Loss Function in Multi-GPUs training (PyTorch)

I use Pytorch and BERT to traing a model. Everithing works great on one GPU, but when I try to use multi GPUs I am getting an error:

ValueError                                Traceback (most recent call last)
<ipython-input-168-507223f9879c> in <module>()
     92         # single value; the `.item()` function just returns the Python value
     93         # from the tensor.
---> 94         total_loss += loss.item()
     95 
     96         # Perform a backward pass to calculate the gradients.

ValueError: only one element tensors can be converted to Python scalars

Can someone help me what I am missing and how I should fix it?

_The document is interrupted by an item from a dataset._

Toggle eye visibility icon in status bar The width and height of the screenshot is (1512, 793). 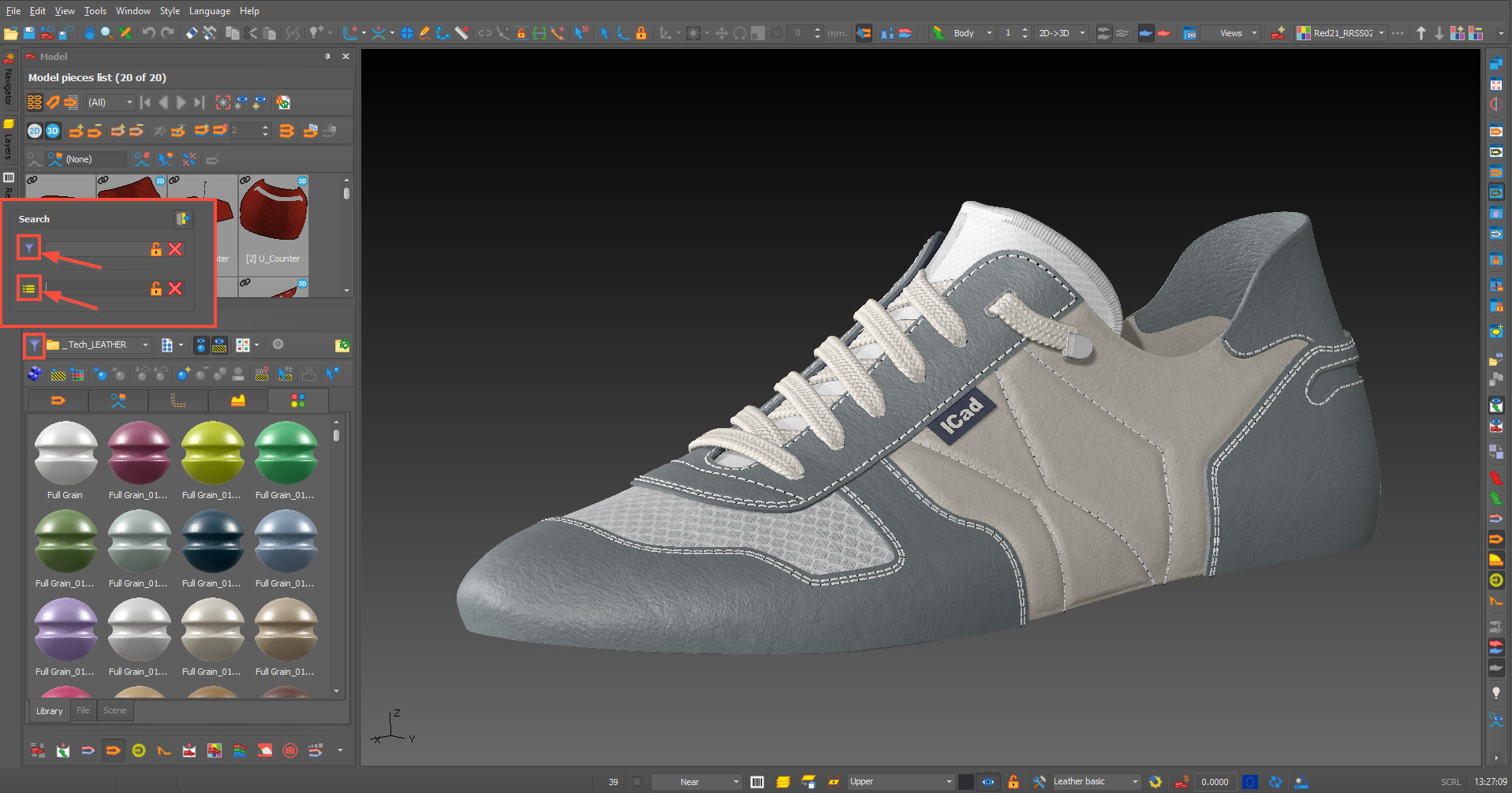[988, 782]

Here is my code for training:

import random
seed_val = 42
random.seed(seed_val)
np.random.seed(seed_val)
torch.manual_seed(seed_val)
torch.cuda.manual_seed_all(seed_val)
loss_values = []
for epoch_i in range(0, epochs):
    
    t0 = time.time()
    total_loss = 0
    for step, batch in enumerate(train_dataloader):
        if step % 40 == 0 and not step == 0:
            elapsed = format_time(time.time() - t0)
            
        b_input_ids = batch[0].to(device).long() 
        b_input_mask = batch[1].to(device).long()
        b_labels = batch[2].to(device).long()
        model.zero_grad()        
        outputs = model(b_input_ids, 
                    token_type_ids=None, 
                    attention_mask=b_input_mask, 
                    labels=b_labels)
       
        loss = outputs[0]
        total_loss += loss.item()
        loss.backward()
        torch.nn.utils.clip_grad_norm_(model.parameters(), 1.0)
        optimizer.step()
        scheduler.step()
    avg_train_loss = total_loss / len(train_dataloader)            
    loss_values.append(avg_train_loss)
    print("")
    print("  Average training loss: {0:.2f}".format(avg_train_loss))
    print("  Training epcoh took: {:}".format(format_time(time.time() - t0)))

And here is my code for the model:

from transformers import BertForSequenceClassification, AdamW, BertConfig
model_to_parallel = BertForSequenceClassification.from_pretrained(
    "./bert_cache.zip", 
    num_labels = 2, 
    output_attentions = False,
    output_hidden_states = False,
)
model = nn.DataParallel(model_to_parallel,  device_ids=[0,1,2,3]) 
model.to(device)

Could you print the shape of outputs and loss before the error is raised?
Apparently you are not getting a scalar loss value and I’m also unsure why you are indexing output at index0.

@ptrblck
Thanks! I got it. After loss loss = outputs[0] the loss is a multi-element tensor, the size is number of GPUs. I need to use loss = outputs[0].mean() instead.